A divided Costa Rica votes in runoff fought over gay rights

A voter prepares to cast his ballot during the presidential election at a polling station in San Jose, Costa Rica

Polls opened on Easter Sunday for a vote on whether conservative Christian singer Fabricio Alvarado Munoz can capture Costa Rica’s presidency, a result that would mark a sharp turn from the current government’s embrace of gay rights.

Best known for religious dance songs and ballads, the 43-year-old former TV journalist faces the center-left ruling party candidate Carlos Alvarado Quesada, 38, in a tight race fought over a court ruling ordering the country to allow same-sex marriage.

The two Alvarados, who are not related, took opposing positions on the January decision by the Inter-American Court of Human Rights, an influential regional body based in the Costa Rican capital of San Jose.

Polls opened at 6 a.m. local time, with results expected Sunday evening.

Fabricio, as supporters call him, called it an affront to traditional values and sovereignty in the Central American nation.

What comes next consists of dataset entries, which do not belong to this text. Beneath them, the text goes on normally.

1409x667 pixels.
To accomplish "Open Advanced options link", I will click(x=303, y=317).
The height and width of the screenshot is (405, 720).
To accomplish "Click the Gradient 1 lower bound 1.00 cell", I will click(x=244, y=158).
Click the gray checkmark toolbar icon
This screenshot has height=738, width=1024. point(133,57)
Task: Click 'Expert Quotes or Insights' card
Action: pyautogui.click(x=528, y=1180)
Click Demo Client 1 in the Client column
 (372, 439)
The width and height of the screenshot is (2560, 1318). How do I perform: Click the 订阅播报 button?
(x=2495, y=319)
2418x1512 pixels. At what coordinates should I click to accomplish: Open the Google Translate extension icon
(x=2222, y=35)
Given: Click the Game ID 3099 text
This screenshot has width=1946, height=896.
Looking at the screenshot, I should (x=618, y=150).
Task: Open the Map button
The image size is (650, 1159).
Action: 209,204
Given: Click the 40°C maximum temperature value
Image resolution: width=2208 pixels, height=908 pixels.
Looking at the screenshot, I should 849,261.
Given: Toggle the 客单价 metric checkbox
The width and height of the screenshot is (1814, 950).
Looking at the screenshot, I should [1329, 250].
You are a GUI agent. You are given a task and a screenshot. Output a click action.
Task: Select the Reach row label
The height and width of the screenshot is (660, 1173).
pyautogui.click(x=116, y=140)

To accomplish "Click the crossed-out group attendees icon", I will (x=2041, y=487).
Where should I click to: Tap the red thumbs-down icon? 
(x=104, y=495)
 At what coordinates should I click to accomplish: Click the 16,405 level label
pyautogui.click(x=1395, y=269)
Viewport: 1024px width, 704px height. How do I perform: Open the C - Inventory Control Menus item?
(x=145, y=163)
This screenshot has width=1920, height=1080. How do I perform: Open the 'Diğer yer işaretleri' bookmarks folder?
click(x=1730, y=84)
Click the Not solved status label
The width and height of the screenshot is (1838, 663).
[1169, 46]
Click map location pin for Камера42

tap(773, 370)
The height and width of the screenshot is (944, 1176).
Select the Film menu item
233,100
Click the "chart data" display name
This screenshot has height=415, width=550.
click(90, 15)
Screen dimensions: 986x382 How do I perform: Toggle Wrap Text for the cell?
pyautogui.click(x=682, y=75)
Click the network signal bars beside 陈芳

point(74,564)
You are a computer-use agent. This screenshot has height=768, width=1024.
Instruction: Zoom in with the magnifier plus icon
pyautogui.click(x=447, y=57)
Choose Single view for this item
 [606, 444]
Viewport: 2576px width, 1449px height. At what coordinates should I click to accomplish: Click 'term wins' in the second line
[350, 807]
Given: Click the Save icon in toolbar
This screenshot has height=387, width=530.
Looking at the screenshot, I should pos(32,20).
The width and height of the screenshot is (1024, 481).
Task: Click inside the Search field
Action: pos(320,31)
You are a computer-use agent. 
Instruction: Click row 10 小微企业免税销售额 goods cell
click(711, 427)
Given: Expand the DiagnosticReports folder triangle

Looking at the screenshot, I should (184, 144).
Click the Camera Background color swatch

Threatening to remove the country from the court’s jurisdiction, he shot from the margins to the top of a 13-candidate field, and won the first round of voting in February.

“We’re united… in defending life and family, but also to defend ethics and transparency and the battle against corruption,” the singer, who is a member of the Protestant Pentecostal movement, said on the eve of Sunday’s vote in a video appeal to Catholics, who account for more than six out 10 people in the country, seeking to forge common cause.

Since 2017, the government of President Luis Guillermo Solis has grown increasingly unpopular, in part over a corruption scandal involving Chinese cement.

The election has exposed divisions in the global tourist destination best known for its laid back beach culture and rainforest stewardship, but whose rural communities remain deeply conservative.

A win for Alvarado Munoz would be a set back for gay rights in Latin America, where several countries have implemented progressive policies in recent years.

In 2014, Solis ordered the gay pride flag raised alongside the Costa Rican colors atop his offices to mark the International Day Against Homophobia and Transphobia, the first time any head of state had done so in the Americas.

The symbolic act generated headlines across the globe.

On the campaign trail, Alvarado Munoz lamented the international attention the flag-raising brought, saying he would have favored “more positive news, like Costa Rica beating Mexico 3-0” at soccer.

The fight over same-sex marriage has overshadowed other key issues in the race, like a widening budget deficit which has triggered four credit downgrades over the last five years.

At a Saturday rally with students and artists in the capital’s La Granja neighborhood near the University of Costa Rica, Alvarado Quesada’s vice-presidential running mate addressed the crowd of about 300.

“Never before have we felt the country is at risk, never before have our hearts hurt like they hurt right now,” said Epsy Campbell, an Afro-Costa Rican and former presidential candidate who also helped found Solis’ center-left Citizen Action Party.

After the rally, she said in a brief interview that struggles for basic rights usually start small and grow.

“So many more people are (now) open to fighting for a more just and equal society than we ever would have thought,” she said.

At the capital’s downtown Catholic cathedral on Saturday afternoon, 70-year-old retiree Maria Mora had just finished praying inside and acknowledged many Costa Ricans harbor anti-gay views.

“The older ones especially, but what I say is you could have a gay son or grandchild,” she said.

“We are the parents that have to support them and love them equally.”